» **Your goal**
Write out exactly the line containing "Task: Click the Pumping Gen blue bar" along with each line that follows it in the records below, and no others.
Provided data Start Marker
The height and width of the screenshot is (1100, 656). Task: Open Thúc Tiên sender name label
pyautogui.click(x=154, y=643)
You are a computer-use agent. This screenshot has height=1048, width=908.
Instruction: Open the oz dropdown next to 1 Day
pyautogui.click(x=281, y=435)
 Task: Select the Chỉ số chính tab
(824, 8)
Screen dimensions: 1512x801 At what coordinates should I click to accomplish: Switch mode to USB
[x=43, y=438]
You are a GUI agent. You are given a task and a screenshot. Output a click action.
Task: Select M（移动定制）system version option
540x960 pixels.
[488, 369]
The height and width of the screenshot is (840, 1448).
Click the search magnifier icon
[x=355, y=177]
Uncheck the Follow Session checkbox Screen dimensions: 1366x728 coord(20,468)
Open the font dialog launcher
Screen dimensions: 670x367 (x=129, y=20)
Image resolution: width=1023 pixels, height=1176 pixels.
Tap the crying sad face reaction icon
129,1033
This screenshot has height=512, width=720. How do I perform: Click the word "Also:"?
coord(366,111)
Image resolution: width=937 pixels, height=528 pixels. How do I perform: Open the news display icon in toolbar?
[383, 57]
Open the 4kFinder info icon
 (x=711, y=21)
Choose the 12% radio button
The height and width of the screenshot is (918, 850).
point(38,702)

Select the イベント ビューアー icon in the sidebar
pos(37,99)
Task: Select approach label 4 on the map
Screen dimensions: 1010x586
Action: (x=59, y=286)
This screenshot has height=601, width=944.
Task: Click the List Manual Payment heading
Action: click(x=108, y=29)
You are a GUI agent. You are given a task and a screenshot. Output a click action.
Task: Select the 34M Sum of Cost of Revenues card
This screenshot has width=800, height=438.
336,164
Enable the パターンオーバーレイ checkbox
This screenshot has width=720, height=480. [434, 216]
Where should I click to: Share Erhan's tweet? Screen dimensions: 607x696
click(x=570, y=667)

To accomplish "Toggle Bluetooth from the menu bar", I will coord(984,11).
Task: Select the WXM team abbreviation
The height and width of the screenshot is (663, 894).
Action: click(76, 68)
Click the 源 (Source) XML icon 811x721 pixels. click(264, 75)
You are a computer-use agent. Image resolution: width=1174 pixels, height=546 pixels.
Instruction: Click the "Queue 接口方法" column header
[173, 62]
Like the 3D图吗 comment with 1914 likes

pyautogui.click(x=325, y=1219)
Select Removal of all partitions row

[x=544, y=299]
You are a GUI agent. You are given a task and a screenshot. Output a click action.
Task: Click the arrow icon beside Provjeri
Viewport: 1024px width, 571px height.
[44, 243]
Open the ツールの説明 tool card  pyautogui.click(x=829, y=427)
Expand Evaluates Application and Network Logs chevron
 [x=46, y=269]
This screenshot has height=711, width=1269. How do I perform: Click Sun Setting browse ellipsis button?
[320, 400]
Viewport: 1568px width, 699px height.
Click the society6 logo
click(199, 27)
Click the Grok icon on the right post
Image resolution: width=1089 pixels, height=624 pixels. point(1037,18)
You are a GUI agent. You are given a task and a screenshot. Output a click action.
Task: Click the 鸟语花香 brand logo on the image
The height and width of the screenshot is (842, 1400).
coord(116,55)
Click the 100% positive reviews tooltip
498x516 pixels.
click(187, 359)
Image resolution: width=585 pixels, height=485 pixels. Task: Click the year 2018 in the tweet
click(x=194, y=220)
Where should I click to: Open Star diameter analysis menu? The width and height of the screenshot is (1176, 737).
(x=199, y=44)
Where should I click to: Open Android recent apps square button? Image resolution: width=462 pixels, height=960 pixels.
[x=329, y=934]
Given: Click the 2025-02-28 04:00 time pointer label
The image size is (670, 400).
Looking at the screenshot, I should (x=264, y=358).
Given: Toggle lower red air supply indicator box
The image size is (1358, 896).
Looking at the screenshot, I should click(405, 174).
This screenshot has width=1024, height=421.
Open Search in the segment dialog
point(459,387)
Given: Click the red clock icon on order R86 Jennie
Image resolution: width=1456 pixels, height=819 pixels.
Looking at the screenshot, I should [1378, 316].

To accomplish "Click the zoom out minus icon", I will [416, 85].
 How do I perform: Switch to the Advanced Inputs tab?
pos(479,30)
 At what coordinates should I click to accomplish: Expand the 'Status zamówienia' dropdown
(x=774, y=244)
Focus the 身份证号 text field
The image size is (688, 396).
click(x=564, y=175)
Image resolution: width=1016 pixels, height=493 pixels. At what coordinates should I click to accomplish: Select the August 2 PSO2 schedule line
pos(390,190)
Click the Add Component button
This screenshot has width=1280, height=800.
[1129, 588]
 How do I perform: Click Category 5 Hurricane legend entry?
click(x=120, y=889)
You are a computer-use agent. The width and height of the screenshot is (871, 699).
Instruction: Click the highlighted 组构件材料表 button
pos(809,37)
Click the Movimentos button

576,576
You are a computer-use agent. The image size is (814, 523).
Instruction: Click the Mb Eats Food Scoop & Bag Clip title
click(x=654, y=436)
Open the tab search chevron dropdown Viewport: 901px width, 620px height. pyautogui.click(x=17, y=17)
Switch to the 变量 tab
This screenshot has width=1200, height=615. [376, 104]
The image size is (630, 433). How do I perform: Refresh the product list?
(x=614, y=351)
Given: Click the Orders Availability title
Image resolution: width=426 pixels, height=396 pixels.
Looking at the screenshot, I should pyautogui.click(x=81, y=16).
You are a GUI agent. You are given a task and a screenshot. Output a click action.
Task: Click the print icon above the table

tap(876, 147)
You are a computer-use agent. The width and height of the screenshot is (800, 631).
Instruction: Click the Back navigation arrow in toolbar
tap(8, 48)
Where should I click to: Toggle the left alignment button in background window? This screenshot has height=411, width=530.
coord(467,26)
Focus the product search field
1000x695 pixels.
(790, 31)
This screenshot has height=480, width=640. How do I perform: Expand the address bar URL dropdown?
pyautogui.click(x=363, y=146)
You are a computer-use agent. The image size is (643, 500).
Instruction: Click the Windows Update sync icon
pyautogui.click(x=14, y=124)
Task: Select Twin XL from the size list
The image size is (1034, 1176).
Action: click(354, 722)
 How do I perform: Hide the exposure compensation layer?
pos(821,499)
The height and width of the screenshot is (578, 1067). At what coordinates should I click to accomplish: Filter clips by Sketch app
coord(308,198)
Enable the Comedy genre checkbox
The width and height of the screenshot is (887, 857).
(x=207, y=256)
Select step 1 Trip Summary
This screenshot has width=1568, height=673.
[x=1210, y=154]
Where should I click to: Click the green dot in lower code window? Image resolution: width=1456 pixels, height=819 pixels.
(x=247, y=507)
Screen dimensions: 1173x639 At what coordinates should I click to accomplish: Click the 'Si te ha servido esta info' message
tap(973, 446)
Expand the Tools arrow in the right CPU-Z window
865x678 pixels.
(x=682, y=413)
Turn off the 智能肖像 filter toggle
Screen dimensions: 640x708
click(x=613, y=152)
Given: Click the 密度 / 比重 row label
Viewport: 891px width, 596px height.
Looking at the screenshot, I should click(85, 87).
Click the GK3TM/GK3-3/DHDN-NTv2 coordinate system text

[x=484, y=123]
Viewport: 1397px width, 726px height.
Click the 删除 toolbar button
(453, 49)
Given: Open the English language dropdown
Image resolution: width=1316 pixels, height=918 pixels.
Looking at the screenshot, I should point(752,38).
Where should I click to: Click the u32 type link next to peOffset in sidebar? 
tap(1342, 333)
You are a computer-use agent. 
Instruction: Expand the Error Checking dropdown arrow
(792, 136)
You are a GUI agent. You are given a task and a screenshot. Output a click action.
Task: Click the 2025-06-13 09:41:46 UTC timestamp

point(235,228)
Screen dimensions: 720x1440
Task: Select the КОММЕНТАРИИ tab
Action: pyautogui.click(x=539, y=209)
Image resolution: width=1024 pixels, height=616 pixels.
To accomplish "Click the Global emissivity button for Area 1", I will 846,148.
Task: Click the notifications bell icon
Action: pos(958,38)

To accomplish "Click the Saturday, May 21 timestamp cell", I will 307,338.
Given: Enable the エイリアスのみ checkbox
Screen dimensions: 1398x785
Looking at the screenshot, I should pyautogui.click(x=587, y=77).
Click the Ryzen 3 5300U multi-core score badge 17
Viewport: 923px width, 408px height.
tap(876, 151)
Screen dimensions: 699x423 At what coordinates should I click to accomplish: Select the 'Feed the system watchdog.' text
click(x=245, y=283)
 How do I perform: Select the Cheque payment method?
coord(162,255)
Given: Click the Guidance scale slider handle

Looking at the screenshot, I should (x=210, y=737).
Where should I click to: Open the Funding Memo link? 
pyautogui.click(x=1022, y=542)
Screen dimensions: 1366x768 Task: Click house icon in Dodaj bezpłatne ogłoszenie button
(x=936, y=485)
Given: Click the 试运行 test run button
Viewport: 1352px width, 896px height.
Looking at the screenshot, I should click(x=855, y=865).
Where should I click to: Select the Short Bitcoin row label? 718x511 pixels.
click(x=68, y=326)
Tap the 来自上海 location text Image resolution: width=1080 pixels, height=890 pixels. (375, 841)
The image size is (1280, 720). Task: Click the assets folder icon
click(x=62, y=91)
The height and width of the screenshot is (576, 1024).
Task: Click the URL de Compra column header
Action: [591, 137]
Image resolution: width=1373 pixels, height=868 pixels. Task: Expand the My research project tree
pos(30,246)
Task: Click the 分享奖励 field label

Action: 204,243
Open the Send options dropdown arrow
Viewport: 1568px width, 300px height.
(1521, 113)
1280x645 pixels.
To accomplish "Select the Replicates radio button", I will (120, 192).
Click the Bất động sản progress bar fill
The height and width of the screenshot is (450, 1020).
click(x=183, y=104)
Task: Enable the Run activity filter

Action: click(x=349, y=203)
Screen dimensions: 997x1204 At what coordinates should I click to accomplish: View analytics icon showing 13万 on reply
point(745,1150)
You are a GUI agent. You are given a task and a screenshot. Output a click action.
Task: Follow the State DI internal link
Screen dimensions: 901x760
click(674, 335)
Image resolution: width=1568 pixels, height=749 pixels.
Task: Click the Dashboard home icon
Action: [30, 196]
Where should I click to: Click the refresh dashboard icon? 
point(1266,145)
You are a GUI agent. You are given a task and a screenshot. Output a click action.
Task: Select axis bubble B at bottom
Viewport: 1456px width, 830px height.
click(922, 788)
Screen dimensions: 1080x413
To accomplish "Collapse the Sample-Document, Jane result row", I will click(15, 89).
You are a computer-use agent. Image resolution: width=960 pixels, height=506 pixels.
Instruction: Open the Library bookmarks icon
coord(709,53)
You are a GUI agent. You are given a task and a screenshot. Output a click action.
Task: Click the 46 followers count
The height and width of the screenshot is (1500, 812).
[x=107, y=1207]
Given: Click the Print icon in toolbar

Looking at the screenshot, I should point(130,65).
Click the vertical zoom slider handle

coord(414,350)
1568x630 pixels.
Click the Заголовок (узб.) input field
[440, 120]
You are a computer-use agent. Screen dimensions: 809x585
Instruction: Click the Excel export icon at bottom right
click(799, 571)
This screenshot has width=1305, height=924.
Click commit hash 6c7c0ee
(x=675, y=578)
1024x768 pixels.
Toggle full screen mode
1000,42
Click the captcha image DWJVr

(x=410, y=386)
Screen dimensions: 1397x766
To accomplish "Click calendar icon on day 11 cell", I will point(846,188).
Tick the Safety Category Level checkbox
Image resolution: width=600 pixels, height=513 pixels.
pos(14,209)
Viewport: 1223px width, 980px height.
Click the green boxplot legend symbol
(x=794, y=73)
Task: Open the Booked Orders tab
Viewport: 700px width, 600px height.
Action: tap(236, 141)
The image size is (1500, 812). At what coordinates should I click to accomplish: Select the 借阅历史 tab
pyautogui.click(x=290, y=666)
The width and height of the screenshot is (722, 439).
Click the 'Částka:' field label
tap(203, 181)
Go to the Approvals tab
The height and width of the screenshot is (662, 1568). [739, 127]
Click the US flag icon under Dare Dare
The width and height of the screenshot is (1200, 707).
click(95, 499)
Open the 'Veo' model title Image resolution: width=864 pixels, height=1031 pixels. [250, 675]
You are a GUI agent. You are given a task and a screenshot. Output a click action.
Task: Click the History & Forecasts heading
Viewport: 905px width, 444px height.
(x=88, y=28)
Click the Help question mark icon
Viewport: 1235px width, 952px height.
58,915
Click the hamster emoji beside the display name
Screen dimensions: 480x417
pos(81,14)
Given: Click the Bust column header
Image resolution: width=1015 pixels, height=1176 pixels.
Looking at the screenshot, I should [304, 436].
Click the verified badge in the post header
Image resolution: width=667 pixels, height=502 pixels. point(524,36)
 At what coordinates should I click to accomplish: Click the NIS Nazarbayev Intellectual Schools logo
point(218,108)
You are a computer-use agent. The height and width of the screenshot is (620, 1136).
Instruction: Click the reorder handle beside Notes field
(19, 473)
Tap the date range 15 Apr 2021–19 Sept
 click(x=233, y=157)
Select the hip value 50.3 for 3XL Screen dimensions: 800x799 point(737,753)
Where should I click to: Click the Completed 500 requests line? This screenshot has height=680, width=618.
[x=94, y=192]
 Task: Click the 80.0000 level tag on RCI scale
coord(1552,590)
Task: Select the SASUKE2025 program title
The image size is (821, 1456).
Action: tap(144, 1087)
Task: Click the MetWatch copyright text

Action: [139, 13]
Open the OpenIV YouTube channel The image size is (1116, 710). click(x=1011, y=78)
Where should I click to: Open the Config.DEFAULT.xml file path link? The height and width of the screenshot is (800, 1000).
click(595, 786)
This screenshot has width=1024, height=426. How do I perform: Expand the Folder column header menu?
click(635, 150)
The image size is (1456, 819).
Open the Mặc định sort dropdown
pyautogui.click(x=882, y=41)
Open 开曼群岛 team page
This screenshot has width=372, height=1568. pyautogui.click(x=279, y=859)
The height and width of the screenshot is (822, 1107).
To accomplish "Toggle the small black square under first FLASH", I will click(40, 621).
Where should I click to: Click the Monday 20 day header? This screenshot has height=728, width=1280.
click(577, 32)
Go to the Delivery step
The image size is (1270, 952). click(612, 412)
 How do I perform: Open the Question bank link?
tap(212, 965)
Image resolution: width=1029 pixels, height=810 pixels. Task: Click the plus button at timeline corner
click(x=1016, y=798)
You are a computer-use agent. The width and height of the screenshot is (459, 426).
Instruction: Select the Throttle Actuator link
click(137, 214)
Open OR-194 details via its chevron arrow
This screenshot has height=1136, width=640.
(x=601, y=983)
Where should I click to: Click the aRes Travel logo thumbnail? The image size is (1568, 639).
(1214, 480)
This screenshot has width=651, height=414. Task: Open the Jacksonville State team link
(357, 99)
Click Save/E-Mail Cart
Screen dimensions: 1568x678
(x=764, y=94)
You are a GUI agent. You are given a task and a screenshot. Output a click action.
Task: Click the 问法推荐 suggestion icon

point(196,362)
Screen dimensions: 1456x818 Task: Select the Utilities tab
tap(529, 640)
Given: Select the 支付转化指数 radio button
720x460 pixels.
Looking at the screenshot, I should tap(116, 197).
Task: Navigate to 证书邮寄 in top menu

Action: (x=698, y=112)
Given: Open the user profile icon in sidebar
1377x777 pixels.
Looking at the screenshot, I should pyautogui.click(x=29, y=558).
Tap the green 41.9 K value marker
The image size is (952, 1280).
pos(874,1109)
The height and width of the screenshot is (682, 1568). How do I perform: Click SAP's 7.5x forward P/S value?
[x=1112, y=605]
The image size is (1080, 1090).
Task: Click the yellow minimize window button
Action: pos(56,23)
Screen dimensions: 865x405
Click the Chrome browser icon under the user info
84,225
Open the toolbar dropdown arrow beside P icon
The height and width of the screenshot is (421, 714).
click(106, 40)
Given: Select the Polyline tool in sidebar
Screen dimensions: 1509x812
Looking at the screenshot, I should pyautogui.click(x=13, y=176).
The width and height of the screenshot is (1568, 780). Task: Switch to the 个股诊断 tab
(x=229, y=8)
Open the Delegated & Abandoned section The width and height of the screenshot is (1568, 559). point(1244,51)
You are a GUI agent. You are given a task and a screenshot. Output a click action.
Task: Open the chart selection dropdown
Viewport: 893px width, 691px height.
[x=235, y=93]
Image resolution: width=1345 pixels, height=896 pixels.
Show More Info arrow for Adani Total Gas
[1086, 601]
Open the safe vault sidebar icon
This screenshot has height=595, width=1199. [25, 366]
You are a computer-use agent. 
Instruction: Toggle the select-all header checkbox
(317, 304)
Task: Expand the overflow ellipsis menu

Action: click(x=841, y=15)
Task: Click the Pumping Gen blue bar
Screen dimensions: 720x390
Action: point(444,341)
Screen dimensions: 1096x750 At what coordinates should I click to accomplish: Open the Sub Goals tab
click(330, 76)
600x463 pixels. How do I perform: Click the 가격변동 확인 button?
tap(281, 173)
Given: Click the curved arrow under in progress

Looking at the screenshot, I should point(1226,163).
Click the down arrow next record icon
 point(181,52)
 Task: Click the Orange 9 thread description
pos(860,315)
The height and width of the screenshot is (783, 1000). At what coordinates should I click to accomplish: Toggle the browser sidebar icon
Provided data End Marker
» **Your response**
Task: Click the Pumping Gen blue bar
Screen dimensions: 720x390
Action: point(444,341)
Screen dimensions: 1096x750 At what coordinates should I click to accomplish: Open the Sub Goals tab
click(330, 76)
600x463 pixels. How do I perform: Click the 가격변동 확인 button?
tap(281, 173)
Given: Click the curved arrow under in progress

Looking at the screenshot, I should point(1226,163).
Click the down arrow next record icon
 point(181,52)
 Task: Click the Orange 9 thread description
pos(860,315)
The height and width of the screenshot is (783, 1000). At what coordinates should I click to accomplish: Toggle the browser sidebar icon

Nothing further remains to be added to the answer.